Update the lines below, writing "drop-down" in place of every "dropdown" and leaving the rest unchanged.

+ + + + + + +

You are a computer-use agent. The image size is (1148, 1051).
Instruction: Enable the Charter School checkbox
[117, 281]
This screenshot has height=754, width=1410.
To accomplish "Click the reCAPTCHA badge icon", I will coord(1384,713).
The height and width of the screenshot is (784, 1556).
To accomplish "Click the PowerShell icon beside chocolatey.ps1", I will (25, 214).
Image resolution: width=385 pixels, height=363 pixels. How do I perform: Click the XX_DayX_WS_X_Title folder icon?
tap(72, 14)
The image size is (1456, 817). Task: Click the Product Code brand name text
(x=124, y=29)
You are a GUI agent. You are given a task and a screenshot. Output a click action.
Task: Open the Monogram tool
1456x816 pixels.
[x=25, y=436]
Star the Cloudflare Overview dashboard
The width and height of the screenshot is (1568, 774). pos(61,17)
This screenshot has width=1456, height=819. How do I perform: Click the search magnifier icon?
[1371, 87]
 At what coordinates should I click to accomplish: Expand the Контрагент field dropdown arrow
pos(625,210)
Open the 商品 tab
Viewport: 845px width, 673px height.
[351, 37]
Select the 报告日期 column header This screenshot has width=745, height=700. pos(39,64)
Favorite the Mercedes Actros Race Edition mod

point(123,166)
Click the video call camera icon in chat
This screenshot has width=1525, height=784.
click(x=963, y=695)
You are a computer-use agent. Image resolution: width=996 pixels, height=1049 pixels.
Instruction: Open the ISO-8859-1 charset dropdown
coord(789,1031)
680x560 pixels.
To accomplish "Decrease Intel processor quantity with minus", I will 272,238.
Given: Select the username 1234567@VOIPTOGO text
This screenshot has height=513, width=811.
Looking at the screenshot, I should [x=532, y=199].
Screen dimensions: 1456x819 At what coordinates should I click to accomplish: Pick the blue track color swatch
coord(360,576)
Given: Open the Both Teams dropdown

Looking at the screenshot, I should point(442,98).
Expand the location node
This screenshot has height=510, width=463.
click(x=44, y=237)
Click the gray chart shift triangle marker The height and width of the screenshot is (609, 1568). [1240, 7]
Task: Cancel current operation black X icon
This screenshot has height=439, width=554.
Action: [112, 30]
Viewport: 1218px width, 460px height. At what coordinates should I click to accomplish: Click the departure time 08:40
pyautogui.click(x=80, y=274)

+ + + + + + +

SOLVED EXERCISE:
You are a computer-use agent. The image size is (1148, 1051).
Instruction: Enable the Charter School checkbox
[117, 281]
This screenshot has height=754, width=1410.
To accomplish "Click the reCAPTCHA badge icon", I will coord(1384,713).
The height and width of the screenshot is (784, 1556).
To accomplish "Click the PowerShell icon beside chocolatey.ps1", I will (25, 214).
Image resolution: width=385 pixels, height=363 pixels. How do I perform: Click the XX_DayX_WS_X_Title folder icon?
tap(72, 14)
The image size is (1456, 817). Task: Click the Product Code brand name text
(x=124, y=29)
You are a GUI agent. You are given a task and a screenshot. Output a click action.
Task: Open the Monogram tool
1456x816 pixels.
[x=25, y=436]
Star the Cloudflare Overview dashboard
The width and height of the screenshot is (1568, 774). pos(61,17)
This screenshot has width=1456, height=819. How do I perform: Click the search magnifier icon?
[1371, 87]
 At what coordinates should I click to accomplish: Expand the Контрагент field drop-down arrow
pos(625,210)
Open the 商品 tab
Viewport: 845px width, 673px height.
[351, 37]
Select the 报告日期 column header This screenshot has width=745, height=700. pos(39,64)
Favorite the Mercedes Actros Race Edition mod

point(123,166)
Click the video call camera icon in chat
This screenshot has width=1525, height=784.
click(x=963, y=695)
You are a computer-use agent. Image resolution: width=996 pixels, height=1049 pixels.
Instruction: Open the ISO-8859-1 charset drop-down
coord(789,1031)
680x560 pixels.
To accomplish "Decrease Intel processor quantity with minus", I will 272,238.
Given: Select the username 1234567@VOIPTOGO text
This screenshot has height=513, width=811.
Looking at the screenshot, I should [x=532, y=199].
Screen dimensions: 1456x819 At what coordinates should I click to accomplish: Pick the blue track color swatch
coord(360,576)
Given: Open the Both Teams drop-down

Looking at the screenshot, I should point(442,98).
Expand the location node
This screenshot has height=510, width=463.
click(x=44, y=237)
Click the gray chart shift triangle marker The height and width of the screenshot is (609, 1568). [1240, 7]
Task: Cancel current operation black X icon
This screenshot has height=439, width=554.
Action: [112, 30]
Viewport: 1218px width, 460px height. At what coordinates should I click to accomplish: Click the departure time 08:40
pyautogui.click(x=80, y=274)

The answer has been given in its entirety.